For the data below, give again exactly the lines from the one containing "工程案例 (45, 560)" through the one containing "Fachbuchhandlung Christian Schmitt (423, 860)", both ends included, and no others.

Stored items
********

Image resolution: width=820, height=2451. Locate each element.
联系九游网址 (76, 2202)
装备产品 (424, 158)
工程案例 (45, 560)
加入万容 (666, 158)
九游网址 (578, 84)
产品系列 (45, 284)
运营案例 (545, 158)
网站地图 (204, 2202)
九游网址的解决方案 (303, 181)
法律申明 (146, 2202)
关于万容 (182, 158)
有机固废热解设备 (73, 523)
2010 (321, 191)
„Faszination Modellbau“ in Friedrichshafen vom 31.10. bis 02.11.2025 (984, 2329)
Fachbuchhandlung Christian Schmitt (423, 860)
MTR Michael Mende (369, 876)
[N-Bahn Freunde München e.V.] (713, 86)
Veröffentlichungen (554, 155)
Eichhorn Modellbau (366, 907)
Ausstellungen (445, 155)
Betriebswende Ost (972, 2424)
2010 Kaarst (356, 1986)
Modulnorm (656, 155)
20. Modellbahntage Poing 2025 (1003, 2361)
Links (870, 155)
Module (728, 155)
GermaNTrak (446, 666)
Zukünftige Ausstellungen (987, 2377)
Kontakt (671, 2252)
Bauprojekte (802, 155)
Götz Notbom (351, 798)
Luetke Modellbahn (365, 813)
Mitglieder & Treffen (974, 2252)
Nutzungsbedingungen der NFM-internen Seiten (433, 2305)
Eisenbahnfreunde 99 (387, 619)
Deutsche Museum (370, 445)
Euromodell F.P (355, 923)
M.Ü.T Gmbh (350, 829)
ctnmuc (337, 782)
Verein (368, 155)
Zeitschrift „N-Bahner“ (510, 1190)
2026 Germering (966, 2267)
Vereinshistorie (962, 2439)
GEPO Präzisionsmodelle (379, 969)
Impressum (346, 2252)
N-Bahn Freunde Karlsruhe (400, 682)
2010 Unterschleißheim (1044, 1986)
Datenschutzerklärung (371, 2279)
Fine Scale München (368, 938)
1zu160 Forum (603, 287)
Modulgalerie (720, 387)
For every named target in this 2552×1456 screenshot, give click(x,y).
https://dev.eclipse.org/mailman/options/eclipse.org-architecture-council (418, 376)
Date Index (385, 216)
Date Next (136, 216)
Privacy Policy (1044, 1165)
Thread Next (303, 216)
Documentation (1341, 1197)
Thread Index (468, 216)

********

§ **SOLUTION FOR THIS TASK**:
工程案例 (45, 560)
加入万容 (666, 158)
九游网址 (578, 84)
产品系列 (45, 284)
运营案例 (545, 158)
网站地图 (204, 2202)
九游网址的解决方案 (303, 181)
法律申明 (146, 2202)
关于万容 (182, 158)
有机固废热解设备 (73, 523)
2010 (321, 191)
„Faszination Modellbau“ in Friedrichshafen vom 31.10. bis 02.11.2025 (984, 2329)
Fachbuchhandlung Christian Schmitt (423, 860)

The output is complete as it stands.